「兄弟の4番目で、員数外という意味でしょう」。平岩外四さんは聞かれるとそうはぐらかしていたが、めずらしい名前は中国の「書経」に由来するという
“在兄弟中排行第四、额数以外——大概是这个意思吧”。当有人问起他的名字时,平岩外四就这样把话题岔开了,但据说他这个罕见的名字出自中国的《书经》。
「外に四目(しもく)を明らかにし、四聴(しちょう)を達せしむ」。目を見ひらき、人の声に耳を傾けるように…という命名らしい。名前の通り、いかにもよく聞こえそうな福耳をお持ちだった
“对外要‘明四目,达四聪’”。要睁大眼睛,耳听四方……好象是取此意而命名的。人如其名,他长着一副耳垂很大、似乎非常善于倾听的耳朵。
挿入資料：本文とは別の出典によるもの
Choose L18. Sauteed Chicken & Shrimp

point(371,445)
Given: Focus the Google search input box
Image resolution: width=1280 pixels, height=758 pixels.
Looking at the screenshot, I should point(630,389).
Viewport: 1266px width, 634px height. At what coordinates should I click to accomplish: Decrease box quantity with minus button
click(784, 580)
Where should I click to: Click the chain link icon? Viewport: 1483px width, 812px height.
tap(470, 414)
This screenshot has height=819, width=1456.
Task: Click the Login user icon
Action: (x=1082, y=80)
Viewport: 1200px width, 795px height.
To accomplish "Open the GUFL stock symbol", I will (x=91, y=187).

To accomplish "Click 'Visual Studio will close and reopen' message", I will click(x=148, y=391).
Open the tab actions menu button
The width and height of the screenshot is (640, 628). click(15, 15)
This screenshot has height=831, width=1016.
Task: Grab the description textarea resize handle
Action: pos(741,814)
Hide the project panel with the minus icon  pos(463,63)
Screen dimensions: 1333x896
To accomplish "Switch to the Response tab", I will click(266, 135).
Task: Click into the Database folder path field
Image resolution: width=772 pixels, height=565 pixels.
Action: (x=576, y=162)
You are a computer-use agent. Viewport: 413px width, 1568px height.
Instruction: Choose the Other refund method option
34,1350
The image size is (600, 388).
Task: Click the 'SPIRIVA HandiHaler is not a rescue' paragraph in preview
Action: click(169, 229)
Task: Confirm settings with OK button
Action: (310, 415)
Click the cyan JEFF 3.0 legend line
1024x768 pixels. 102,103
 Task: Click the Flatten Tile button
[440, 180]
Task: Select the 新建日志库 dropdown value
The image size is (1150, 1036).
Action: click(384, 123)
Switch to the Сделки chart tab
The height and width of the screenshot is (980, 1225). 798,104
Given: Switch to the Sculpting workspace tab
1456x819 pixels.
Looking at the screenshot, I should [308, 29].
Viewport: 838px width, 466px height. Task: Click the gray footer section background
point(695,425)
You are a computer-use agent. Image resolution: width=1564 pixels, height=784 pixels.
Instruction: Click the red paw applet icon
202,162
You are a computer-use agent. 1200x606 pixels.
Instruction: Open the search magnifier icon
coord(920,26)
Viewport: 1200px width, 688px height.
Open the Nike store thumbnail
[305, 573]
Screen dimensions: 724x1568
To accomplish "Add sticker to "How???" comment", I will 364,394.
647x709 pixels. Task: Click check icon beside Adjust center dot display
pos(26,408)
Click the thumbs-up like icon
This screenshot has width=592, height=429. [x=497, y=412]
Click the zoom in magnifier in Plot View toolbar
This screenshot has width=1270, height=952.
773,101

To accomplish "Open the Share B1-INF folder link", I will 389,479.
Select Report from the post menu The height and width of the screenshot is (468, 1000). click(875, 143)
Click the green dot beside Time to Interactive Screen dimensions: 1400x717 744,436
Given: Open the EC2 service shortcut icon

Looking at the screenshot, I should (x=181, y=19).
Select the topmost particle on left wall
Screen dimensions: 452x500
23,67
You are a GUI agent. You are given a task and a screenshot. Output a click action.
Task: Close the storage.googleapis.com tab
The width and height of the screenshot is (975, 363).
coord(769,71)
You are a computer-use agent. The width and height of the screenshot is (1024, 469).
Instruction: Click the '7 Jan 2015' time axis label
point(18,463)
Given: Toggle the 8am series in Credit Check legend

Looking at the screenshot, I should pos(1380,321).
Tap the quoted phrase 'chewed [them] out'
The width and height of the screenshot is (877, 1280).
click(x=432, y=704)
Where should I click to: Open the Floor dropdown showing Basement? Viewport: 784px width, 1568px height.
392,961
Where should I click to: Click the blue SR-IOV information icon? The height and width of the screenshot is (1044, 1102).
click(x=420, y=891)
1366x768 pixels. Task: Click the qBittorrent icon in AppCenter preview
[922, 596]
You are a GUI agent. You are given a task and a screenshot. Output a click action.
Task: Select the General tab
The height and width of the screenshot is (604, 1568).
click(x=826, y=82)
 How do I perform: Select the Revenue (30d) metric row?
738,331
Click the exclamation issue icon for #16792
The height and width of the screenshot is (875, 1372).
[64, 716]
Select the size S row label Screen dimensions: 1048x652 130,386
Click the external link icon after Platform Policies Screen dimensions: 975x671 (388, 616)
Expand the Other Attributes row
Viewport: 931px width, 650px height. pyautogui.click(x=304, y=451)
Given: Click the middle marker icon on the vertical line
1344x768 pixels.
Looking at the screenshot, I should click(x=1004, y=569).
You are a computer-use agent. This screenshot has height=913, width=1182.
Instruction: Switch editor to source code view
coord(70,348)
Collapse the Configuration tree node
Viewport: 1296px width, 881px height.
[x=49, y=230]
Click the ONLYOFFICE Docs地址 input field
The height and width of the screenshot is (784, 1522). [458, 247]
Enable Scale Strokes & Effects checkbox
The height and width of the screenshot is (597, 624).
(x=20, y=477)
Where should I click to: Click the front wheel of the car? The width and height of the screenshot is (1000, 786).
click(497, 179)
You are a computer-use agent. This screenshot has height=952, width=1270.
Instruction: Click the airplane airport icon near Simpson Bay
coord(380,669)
出典の一文には目と耳があり、口はない。功なり名を遂げた経済人の多くは自伝を書く。東京電力の社長・会長、さらには経団連会長という飛び切りの名を遂げながら、平岩さんほど固く回想談に口を閉ざしつづけた人を知らない
出自《书经》的这句话里头,提到“眼睛”和“耳朵”,却没有提到“嘴巴”。很多经济家成就功名后都要写自传。平岩获得了东京电力公司社长和会长、乃至日本经济团体联合会会长的至高荣誉,但我不知道是否还有象他那样对自己的过去绝口不谈的人。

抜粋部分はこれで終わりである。